Last week Andrew had an audiogram to assess for hearing loss. We were initially told that we could expect a 100% loss of high frequency sounds in both ears and up to a 50% loss in the range of conversational hearing in his left ear. Those losses were anticipated due to the chemotherapy and the radiation that were a part of his treatment. His last audiogram was over six months ago and due to an ear infection and also his young age, the test was somewhat inconclusive. In this audiogram, Andrew was able to fully participate and surprisingly he showed perfect hearing up to 4000kHz range. Conversational hearing is at 1000kHz, so at this time no hearing loss. The hearing loss from the chemo should have already shown up, but the effects of the radiation may still emerge over time.

Andrew also had a speech evaluation last week. The final results aren't in yet, but in general, he shows at or above age-appropriate skills in receptive language (understanding what someone is saying to him), following directions, verbal problem solving and vocabulary, His articulation of sounds is hindered somewhat by the left side cranial nerve damage, which impacts his tongue movements. Try saying the letter T without using your tongue. He also doesn't consistently use more than 2-3 word sentences, which is a milestone that most children meet by the age of 2 years old.

With that being said, my son and daughter-in-law enrolled Andrew in a language immersion program, aka "school". Andrew is a very slow-to-warm child in a new setting and he has rarely been apart from mom, dad, family, etc this past year due to treatments. He can be very stong willed (wonder where he inherited that?) and he prefers observing rather than fully participating. He is interested in everything and everyone around him, but is happy to observe rather than fully participate. Our hope is that with this program he will become more of a doer than an observer.

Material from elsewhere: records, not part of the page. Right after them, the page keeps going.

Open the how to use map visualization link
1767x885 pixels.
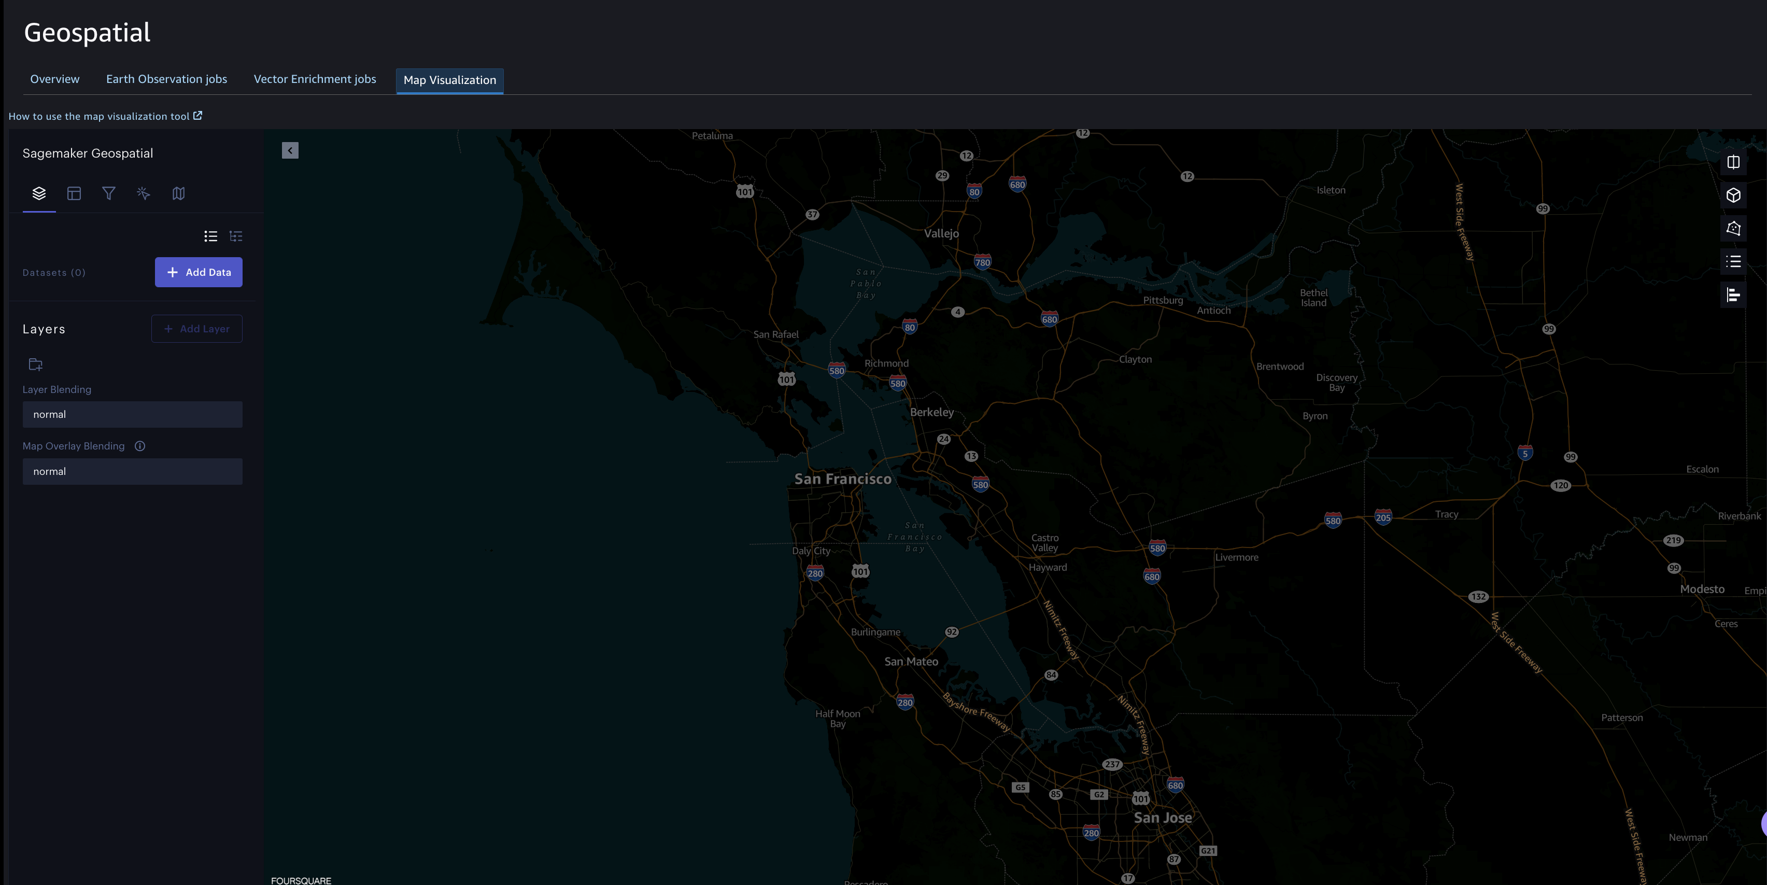click(105, 115)
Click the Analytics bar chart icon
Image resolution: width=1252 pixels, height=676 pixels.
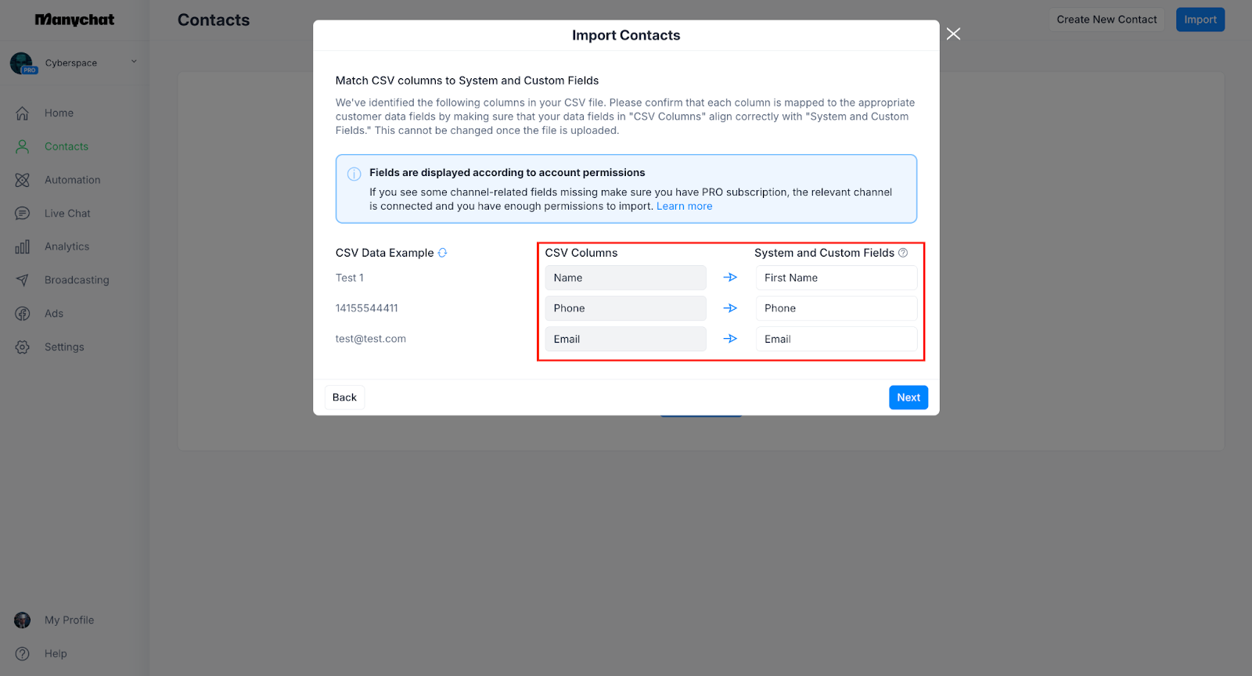coord(23,247)
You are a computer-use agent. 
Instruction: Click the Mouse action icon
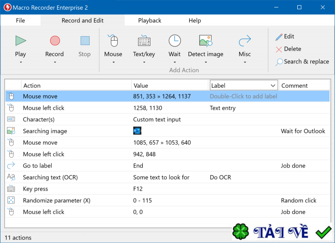[113, 41]
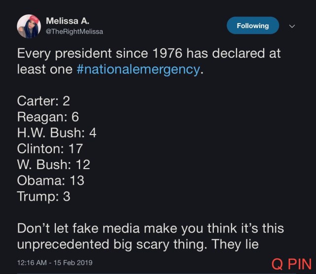The height and width of the screenshot is (274, 316).
Task: Open the #nationalemergency hashtag link
Action: (139, 69)
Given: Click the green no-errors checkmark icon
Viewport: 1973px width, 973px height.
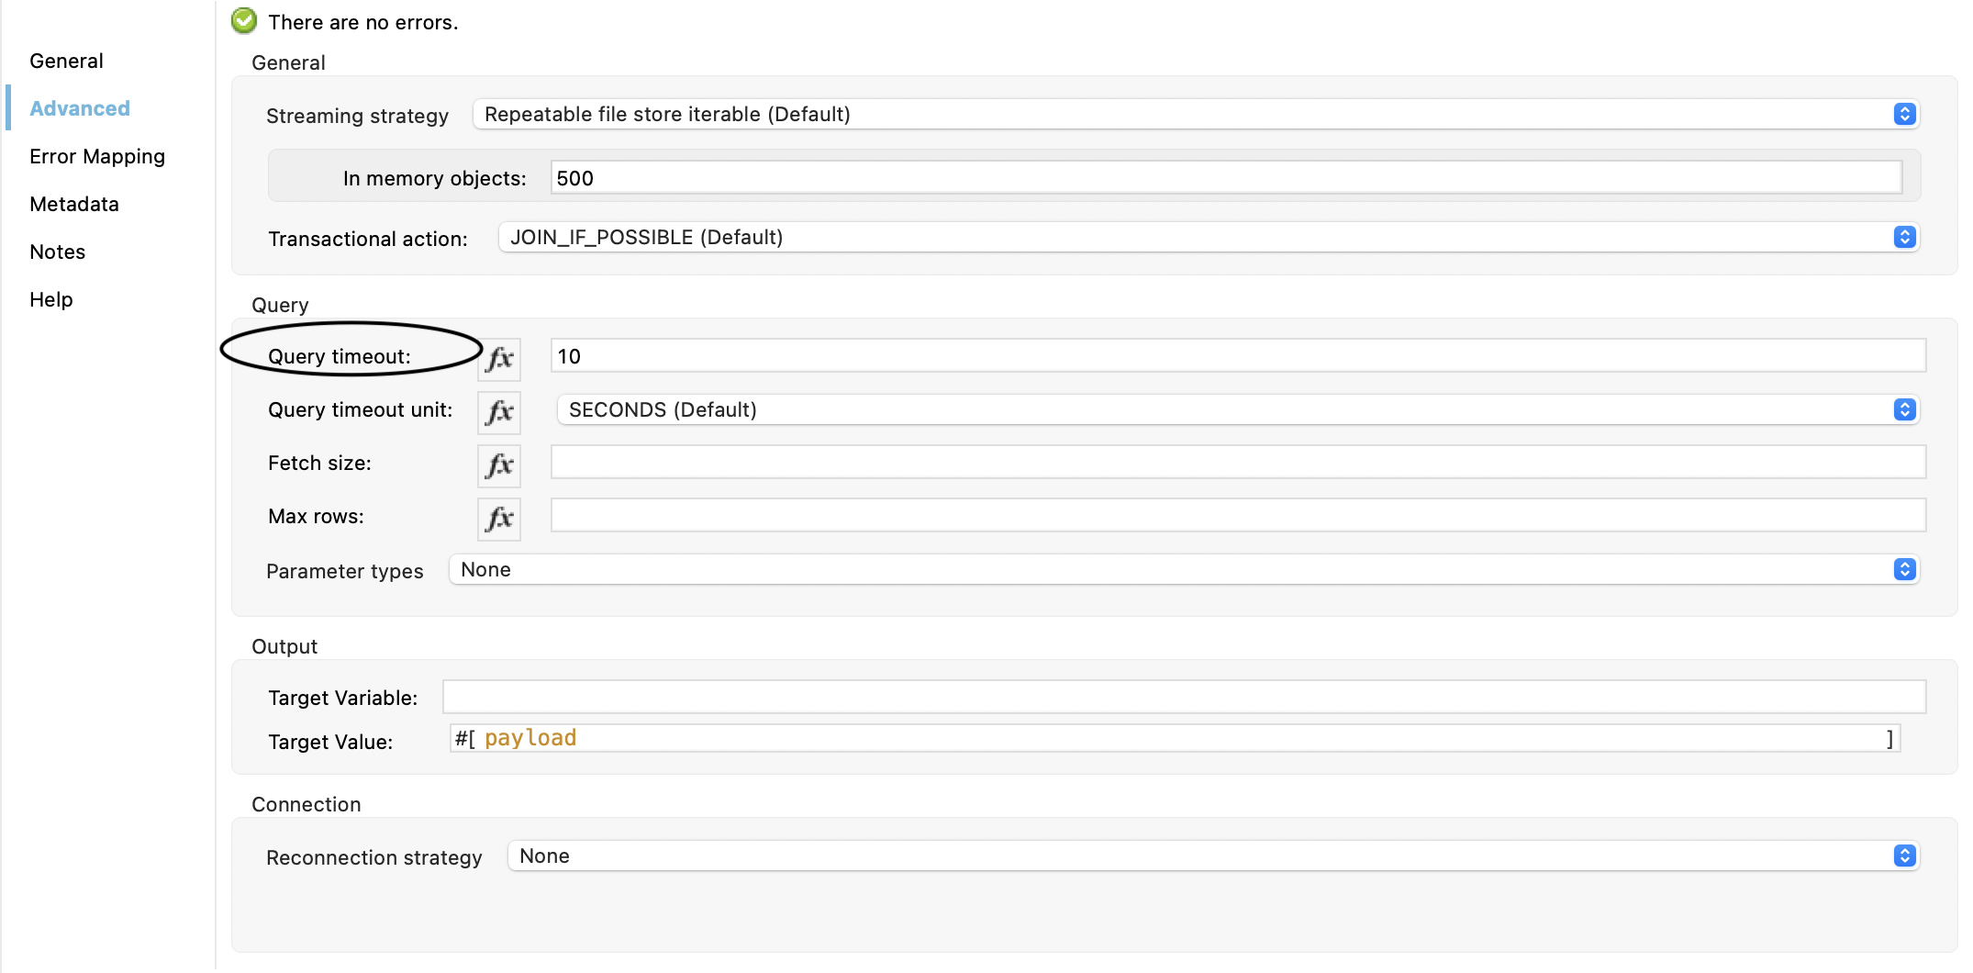Looking at the screenshot, I should [x=244, y=21].
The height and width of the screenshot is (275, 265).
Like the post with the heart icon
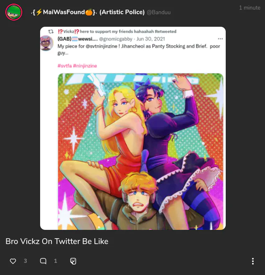(x=13, y=261)
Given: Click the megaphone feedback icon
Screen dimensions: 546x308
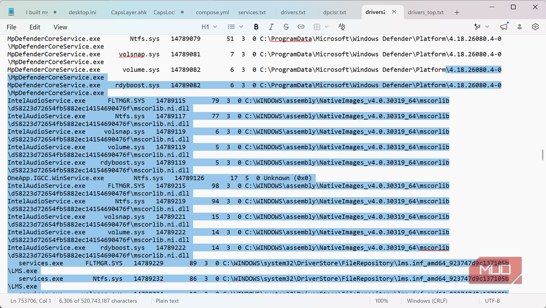Looking at the screenshot, I should [504, 27].
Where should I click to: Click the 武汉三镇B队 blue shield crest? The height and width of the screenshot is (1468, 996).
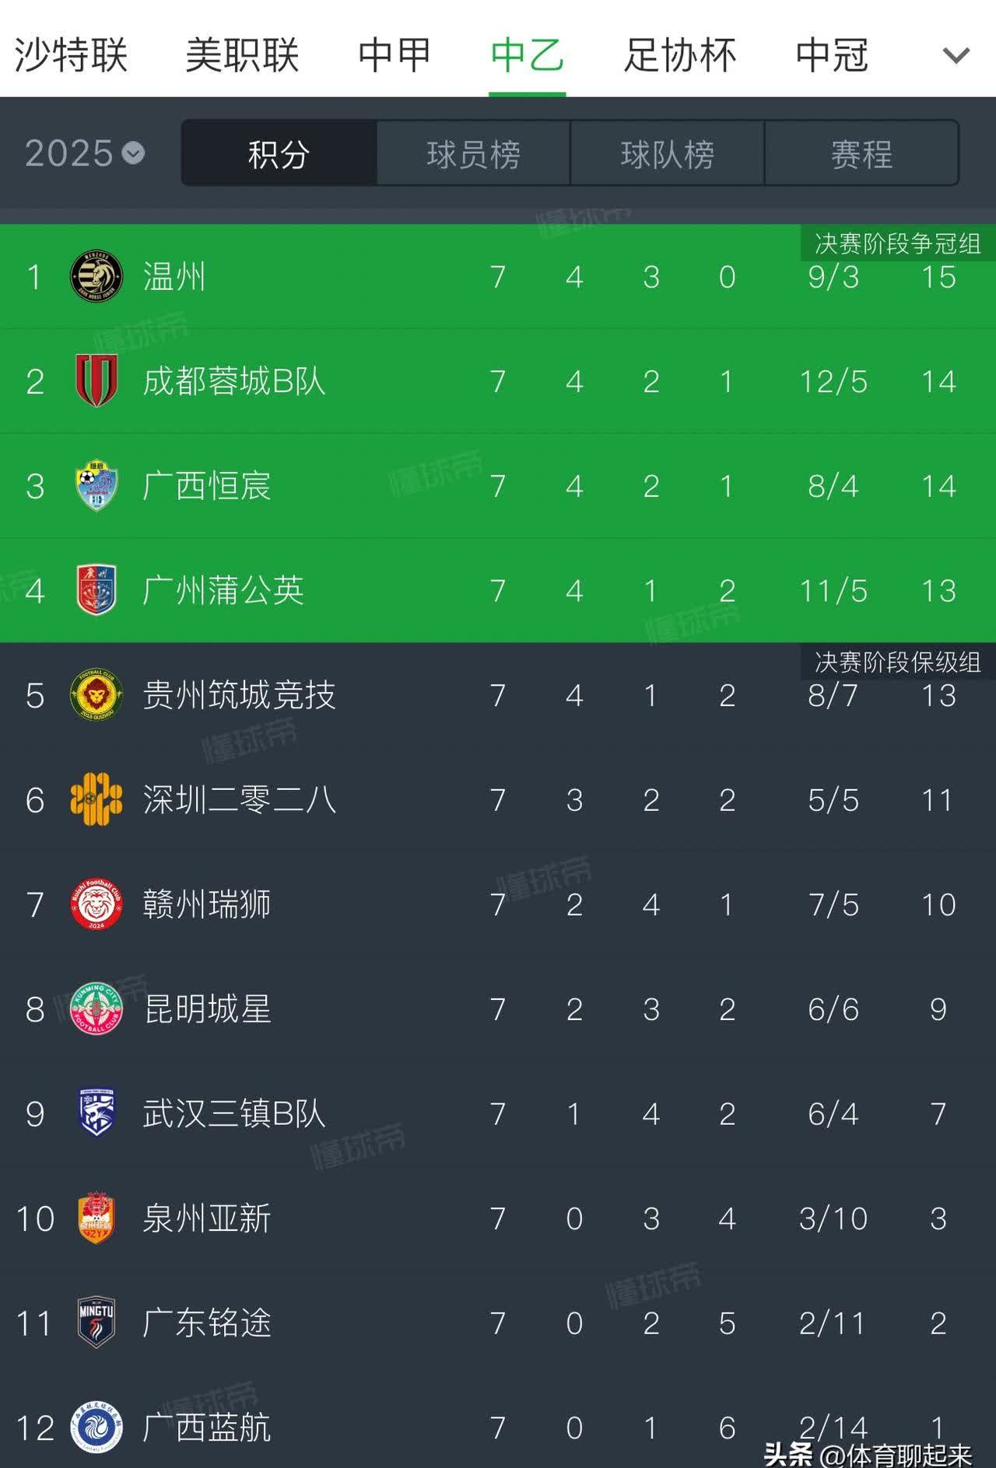click(96, 1113)
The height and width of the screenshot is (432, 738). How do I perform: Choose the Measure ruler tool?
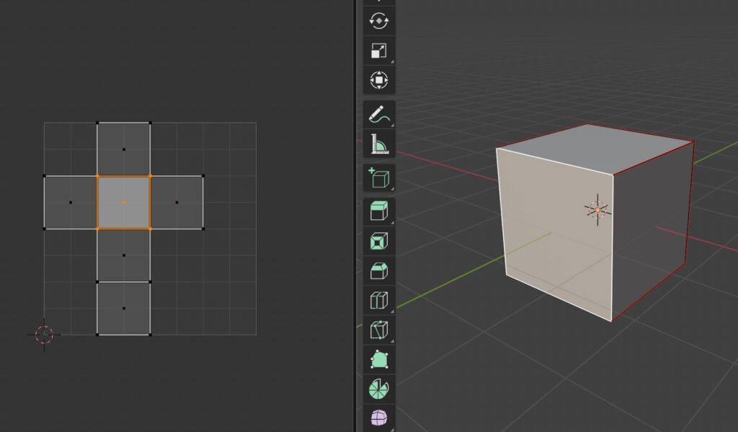click(x=379, y=144)
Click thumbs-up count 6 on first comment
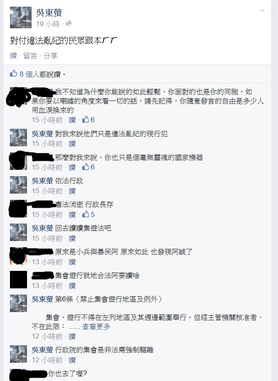This screenshot has height=381, width=278. point(89,120)
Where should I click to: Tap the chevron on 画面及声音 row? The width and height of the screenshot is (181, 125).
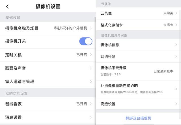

The treatments that have so far saved his life has also led to a host of other issues including unsteady gait, balance problems, periodic gagging, froggy voice and slow expressive language. This is the latest developmental phase in the brain tumor journey, integrating parent of a child with cancer and parent of a child with special needs. When you say a child has a brain tumor, people look at you with kindness and sympathy. When the child is bald, walks funny, can't talk fluently and sounds gurggly, and has a bulge in his head from the Ommaya reservoir, they just look at you funny. We have noticed other childred looking at Andrew and whispering, including one recently, who said that he looked like an alien (followed up by his grandmothers response that her grandson is just "brutally honest"). It is difficult to prepare yourself for these kinds of comments. Thankfully I wasn't there to hear this or perhaps I might have done something that I wouldn't be very proud of.

The next MRI will come after the last chemo round in either late October or early November. While I am on the subject of MRI's, last week was again a very difficult week for 5 others battling this dreaded disease. Brook, Amanda, Zoe and Emily all had MRI's that revealed either suspicious spots or new tumor activities. I mentioned in my last update that Jake had experienced a set back. After a very difficult protocol, his latest MRI showed 3 new brain tumors and an abnormal enhancement on his spine. His parents made the gut wrenching decision last week to not pursue further treatment. I ask for your prayers for these little ones battling for their lives right now. They have all been diagnosed with this horribly aggressive disease since Andrew has.

I want to thank so many of you who donated a book to the Jumping Jungle Jubilee. They are still trickling in and we are very grateful to each and everyone who took the time to pick out the books and spend your money for this endeavor. Once again, I thank you all for following along on Andrew's journey and I will end this marathon post with the words we continue to live by. We live for today and pray for tomorrow. Thanks for being you. Hope to see you at the races.